(SELECTION):

** Start **

How to make Employee Experience Journey Mapping work for you

“Not all those who wander are lost” – J. R. R. Tolkien

All employees are on a journey with their employers. But with nearly 40% of people saying that they don’t feel appreciated at work*, there are concerns that many have lost faith in where organisations are taking them.

However, with 77% also admitting that they would work harder if their efforts were better recognised**, there is no need to lose people (and lose profits as a result), just because you haven’t taken the time to map out their journey with your organisation.

Employee Experience Journey Mapping (EXJM), is defined as ‘the sum of all experiences an employee has with an employer, over the duration of their relationship with that employer’. It’s people-centric and based upon the very successful Customer Experience Journey Mapping methodology (CXJM)2.

Basically, it’s about stopping your employees ‘wandering off’, whether that is during work time so that they are less productive, or looking to other employers and what their journeys could offer.

Mapping your employee experience is essential to foster long-term engagement and retention. It’s an uncomplicated process that requires some investment of your time for big returns.

Getting some direction

The best way to create successful EXJM is to visually illustrate an employees’ needs, processes and perceptions through their interactions and relationship with an organisation.

A hands-on approach with interactive workshops works particularly well, following the below concepts:


  • Start by gaining clear understanding of your employee’s functional and emotional needs.
  • Research your employee’s objectives like you would any potential customer. Go deep into their lives and find out what makes them feel valued, what challenges them, what their passions and fears are, what they do to overcome them and who they rely on to make decisions.
  • Gather a small number of employees that are already engaged, and run a small internal workshop together to find out what works for them. Explain why it is important and what you want to achieve.
  • Brainstorm ideas for every stage of the employee experience and get creative with your solutions.
  • Remember that the employee journey starts at the job application stage.


  • Have a clear focus on the resulting business impact.
  • Many companies don’t realise the link between a poor employee experience and the impact on revenue.

One example is how the current level of satisfaction of employees was measured by The Hay Group. The survey was carried out across 10 regional offices with the following results linked directly to its impact on the company revenue.

  • The offices with more engaged employees were 43% more productive compared to the others.
  • An average of $166,000 was generated by a non-engaged consultant.
  • An average of $238,000 was generated by an engaged consultant.


  • Consider what the problems are and any fixes to existing systems and processes.
  • A key example is how many managers handle performance reviews. The perception in many organisations is that they are a waste of time, so they are often rushed, hardly read or referred to and therefore of an inadequate quality, doing nothing to support the employee journey.

** End **

(PROVIDED INFORMATION):

** Start **

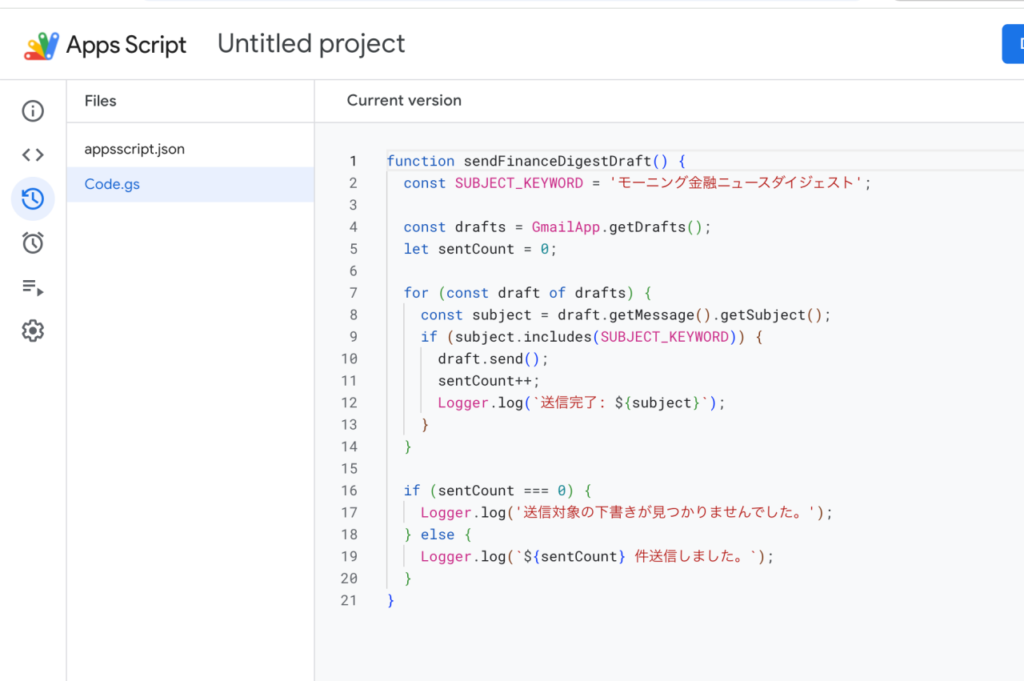Screen dimensions: 1024x681
Task: Select the Project History clock icon
Action: point(33,199)
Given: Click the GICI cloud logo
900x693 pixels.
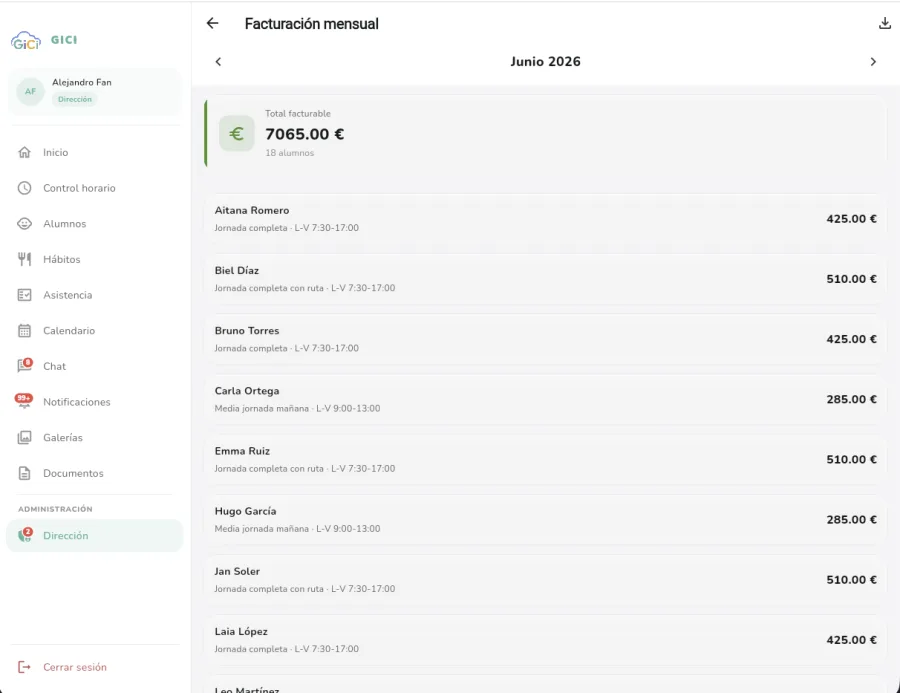Looking at the screenshot, I should pos(26,40).
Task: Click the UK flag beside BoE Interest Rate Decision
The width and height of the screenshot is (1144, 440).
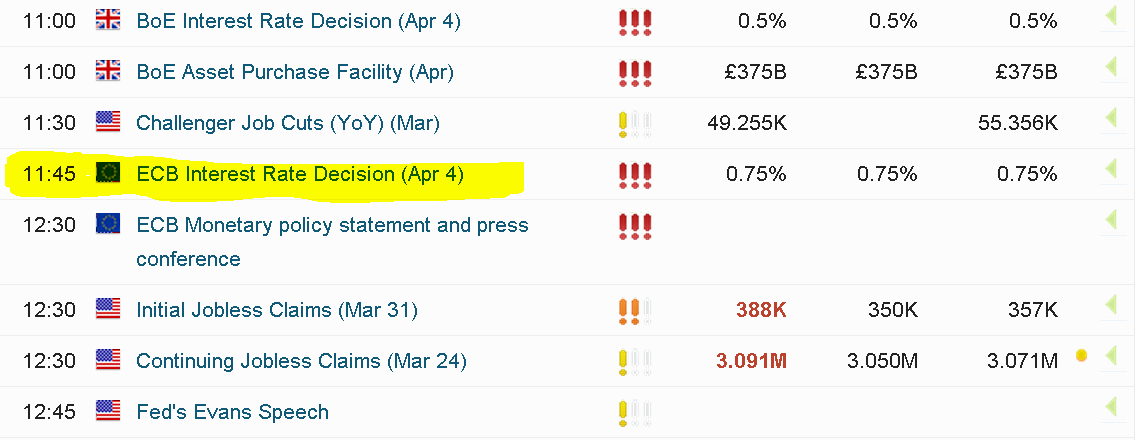Action: (108, 20)
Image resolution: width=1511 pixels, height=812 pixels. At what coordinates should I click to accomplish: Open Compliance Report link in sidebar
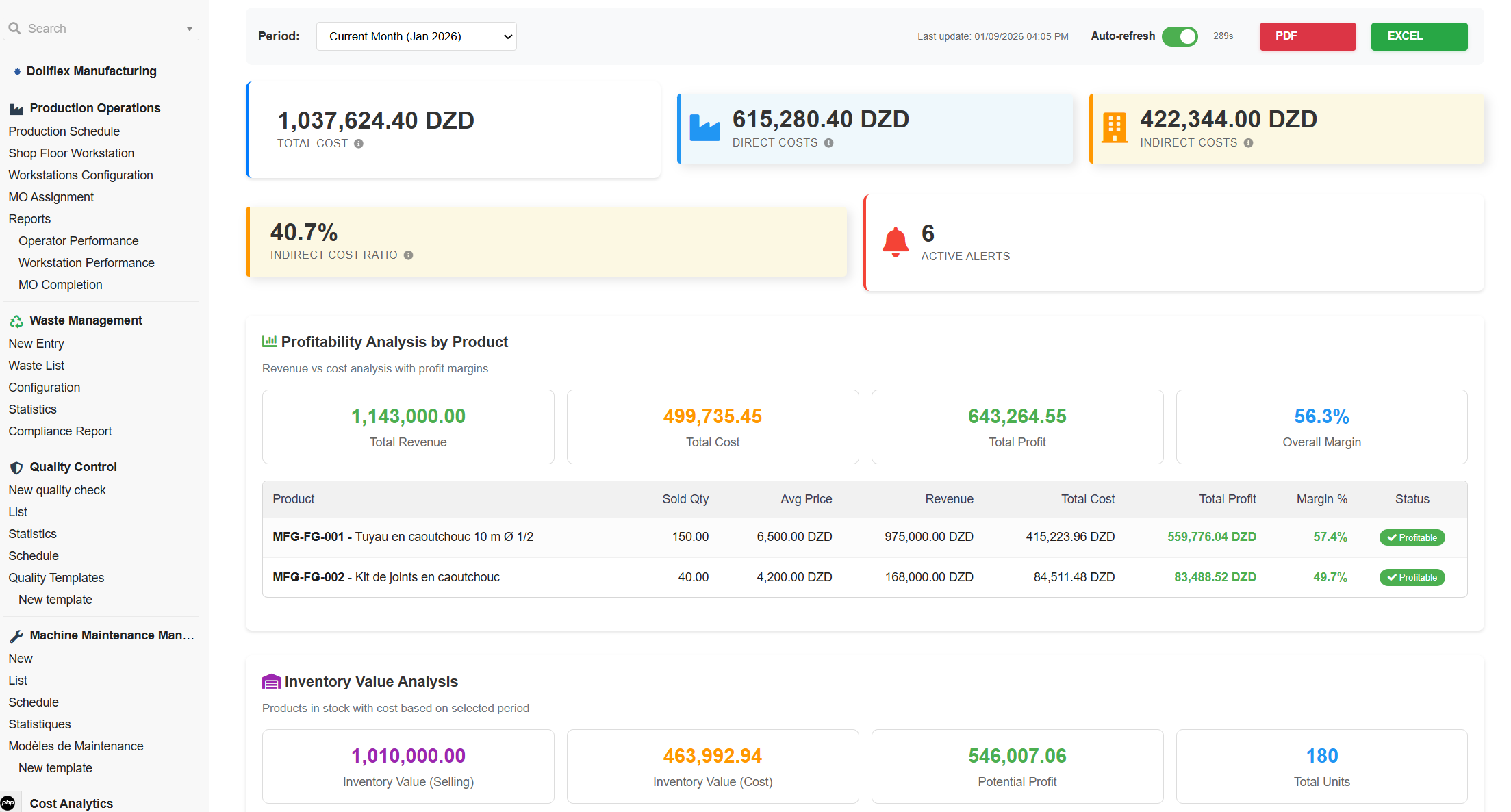pos(60,431)
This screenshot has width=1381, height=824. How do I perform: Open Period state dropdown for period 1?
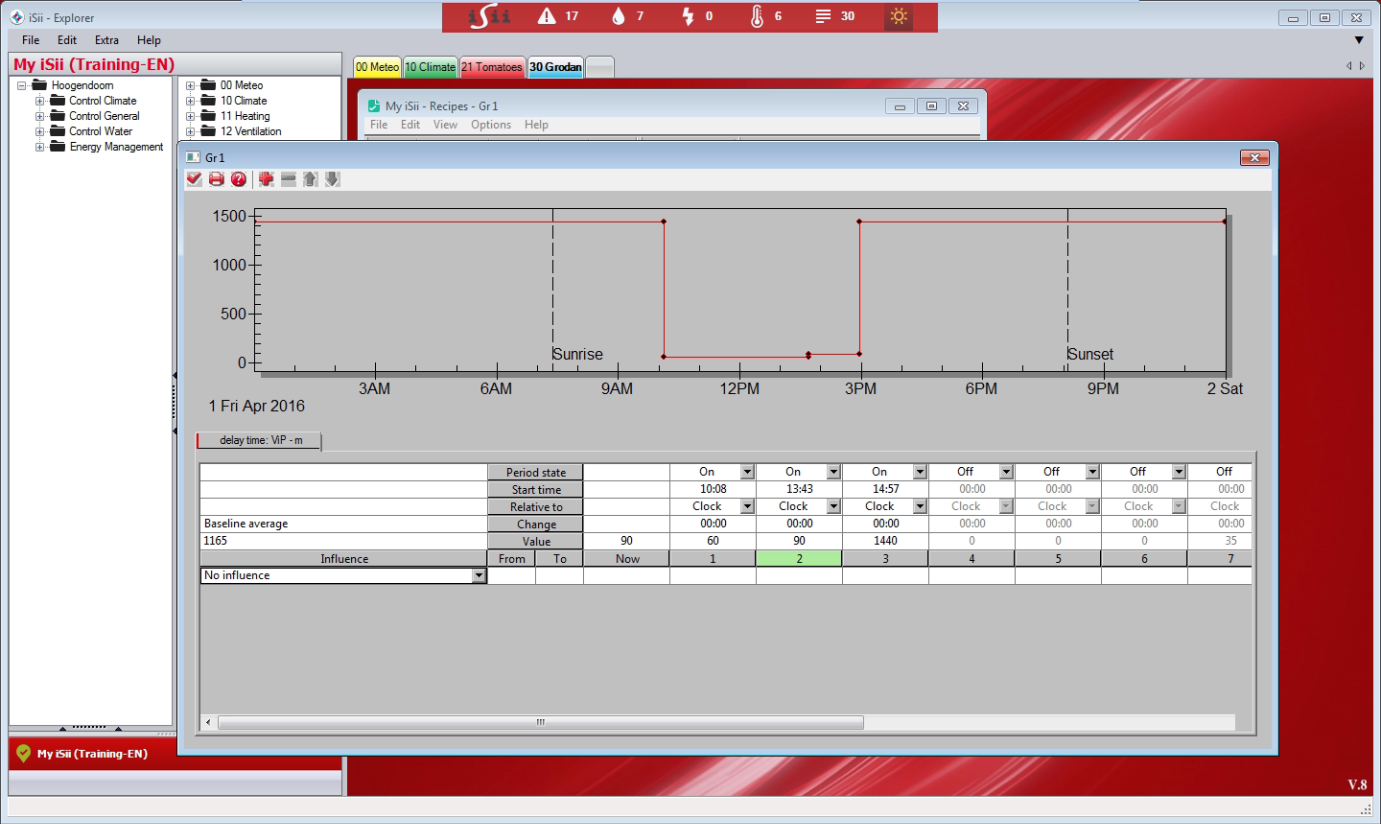pyautogui.click(x=746, y=472)
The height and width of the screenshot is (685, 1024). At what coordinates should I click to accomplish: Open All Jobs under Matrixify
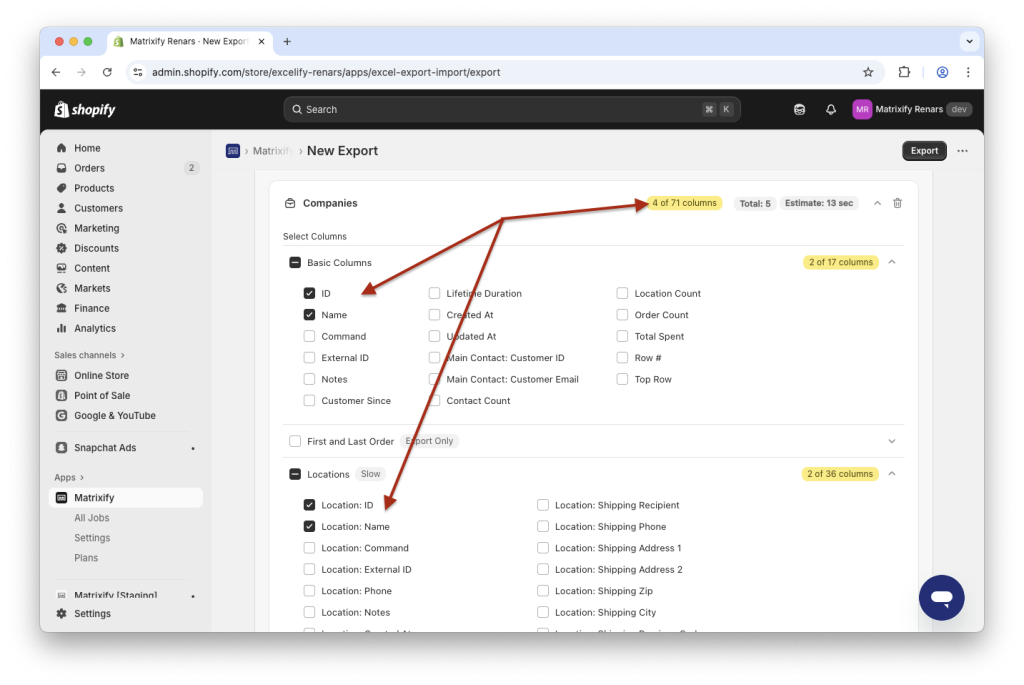point(91,517)
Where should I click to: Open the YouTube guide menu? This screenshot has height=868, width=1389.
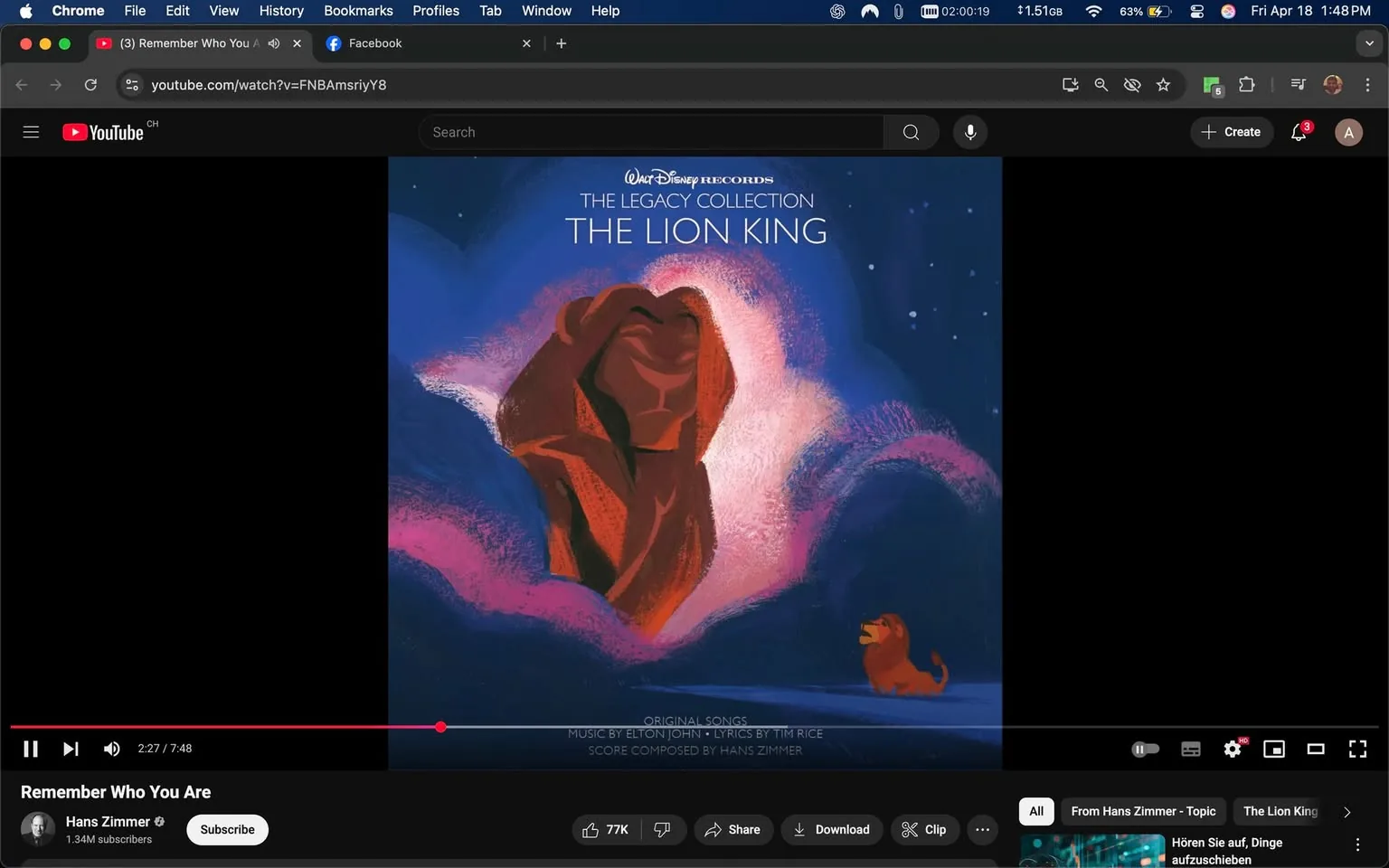tap(30, 131)

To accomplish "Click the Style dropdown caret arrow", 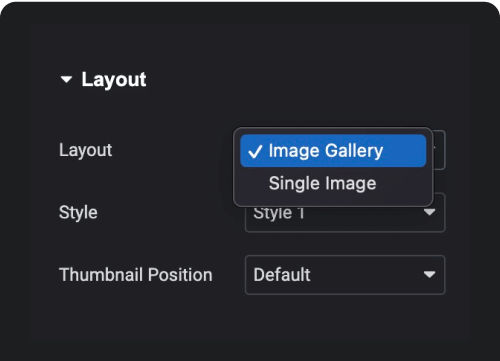I will [429, 212].
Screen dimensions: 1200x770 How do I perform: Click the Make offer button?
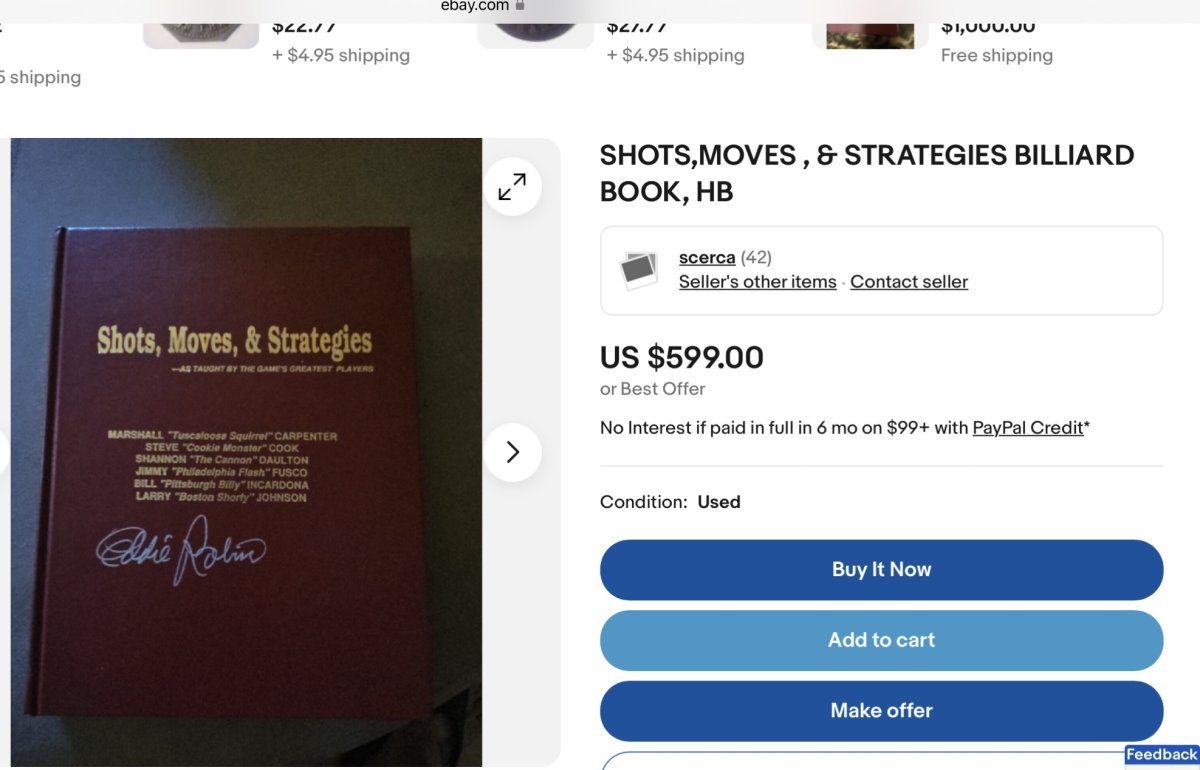[x=881, y=711]
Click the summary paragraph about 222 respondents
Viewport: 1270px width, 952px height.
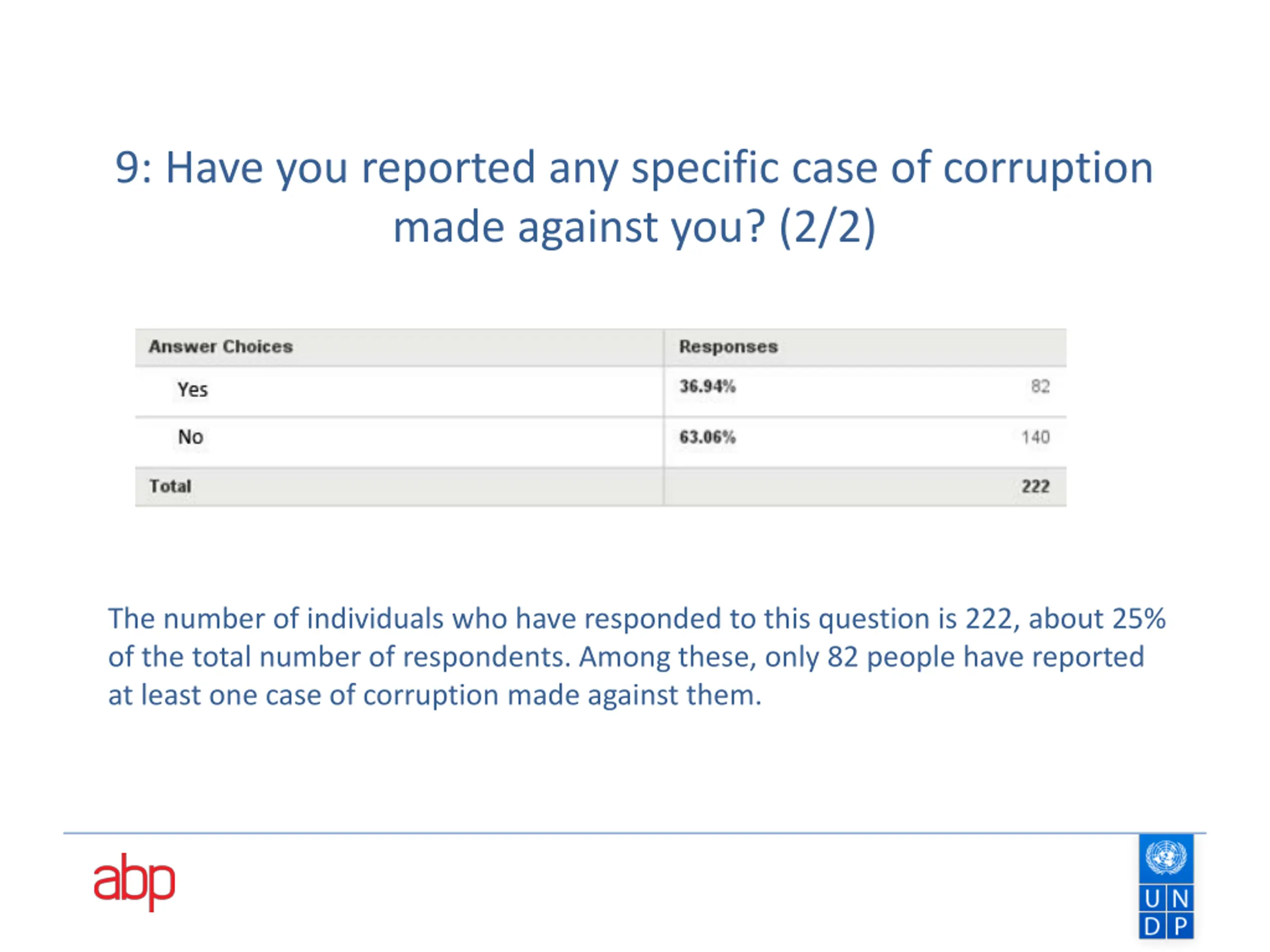636,656
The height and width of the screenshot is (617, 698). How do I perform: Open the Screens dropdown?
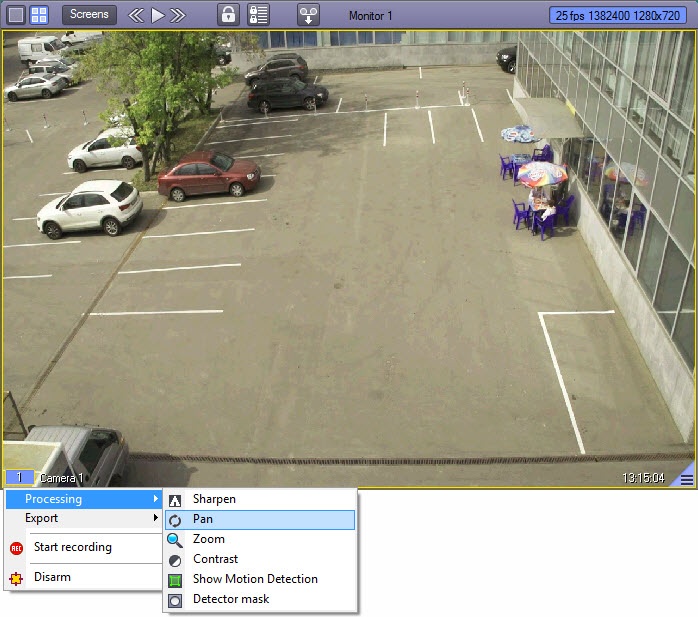[89, 15]
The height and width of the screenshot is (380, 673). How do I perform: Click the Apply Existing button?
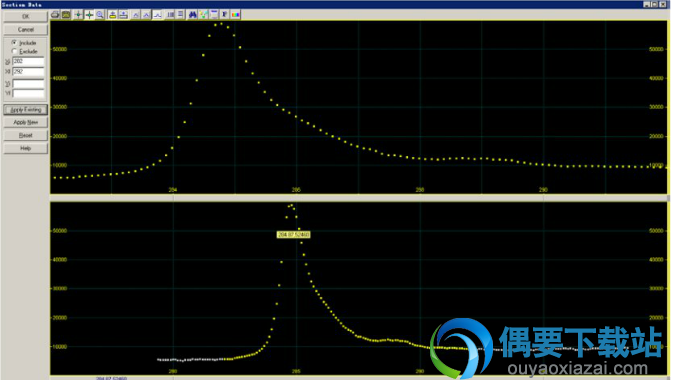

** End **

Summarize the article on employee experience journey mapping in two sentences. The lines are separate material and have no connection to the article.

(ANSWER BELOW):
Employee Experience Journey Mapping is defined as the sum of all experiences an employee has with an employer over the duration of their relationship, and mapping that experience is called essential to foster long-term engagement and retention. The article recommends visually illustrating employees' needs, processes and perceptions through hands-on workshops, researching what makes employees feel valued, keeping a clear focus on business impact, and fixing problems in existing systems and processes such as performance reviews.